■ Exercise goal
Could the listing be repeated exactly, with every picture dropped?
○ ○ ○ ○ ○ ○ ○
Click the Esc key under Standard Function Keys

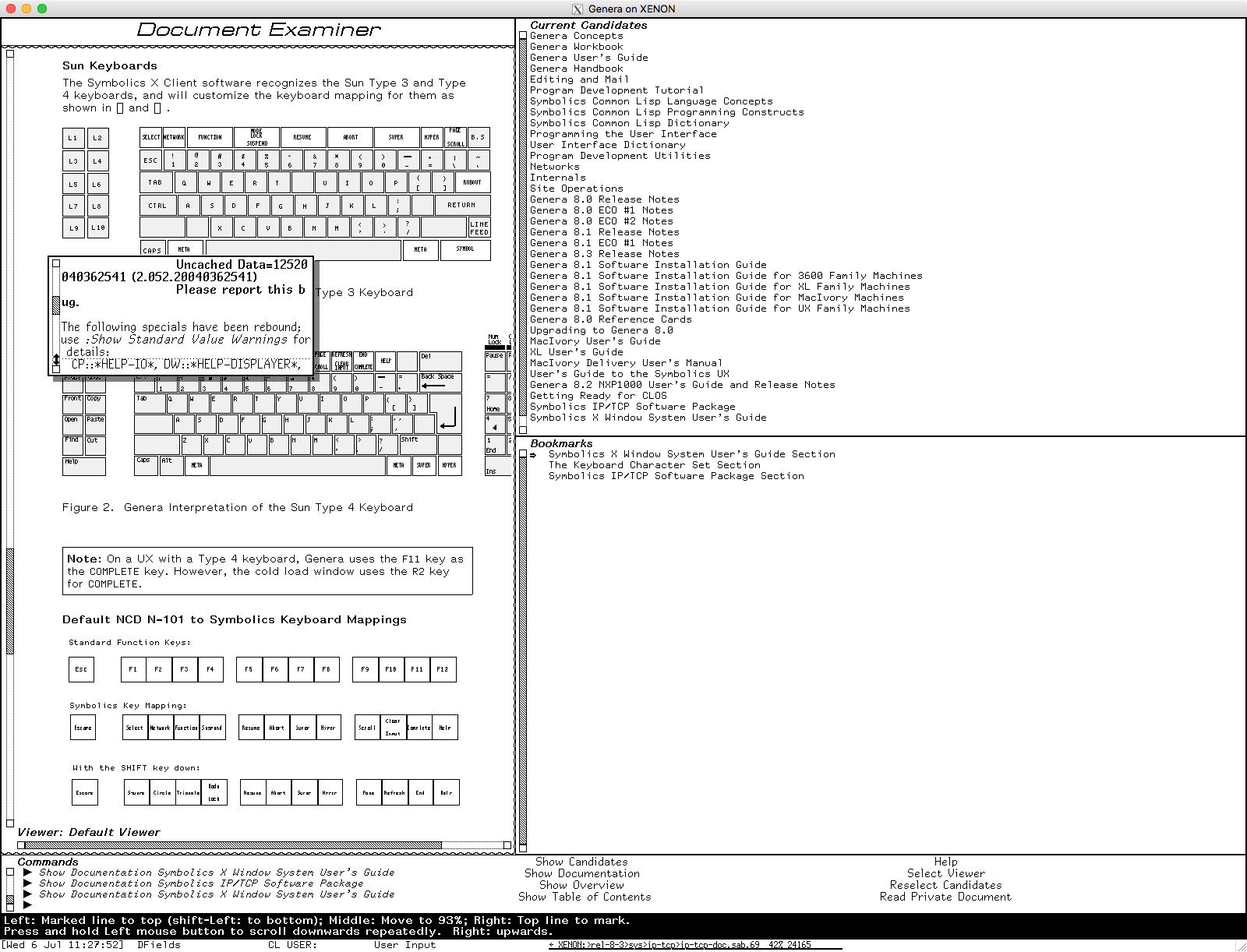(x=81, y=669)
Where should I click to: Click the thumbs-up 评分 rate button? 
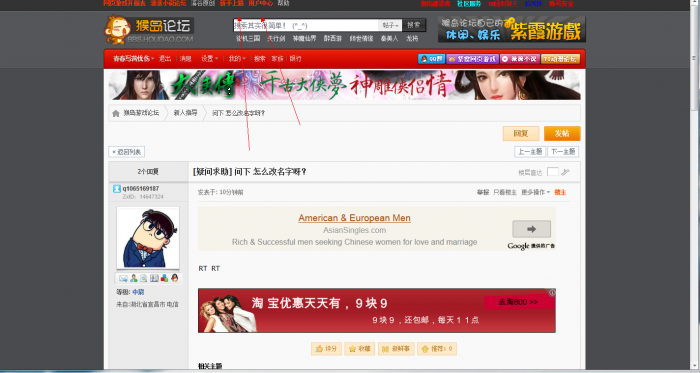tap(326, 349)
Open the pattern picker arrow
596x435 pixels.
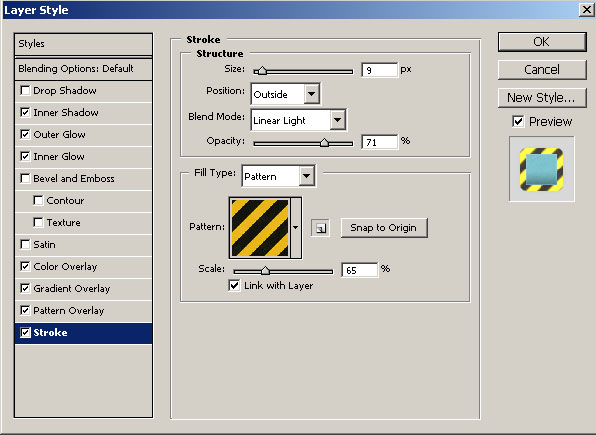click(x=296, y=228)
○ ○ ○ ○ ○ ○ ○
■ Expected output
Click the Esc key under Standard Function Keys

(x=81, y=669)
Where should I click to: Click the thumbs-up 评分 rate button? 
tap(326, 349)
Open the pattern picker arrow
596x435 pixels.
click(x=296, y=228)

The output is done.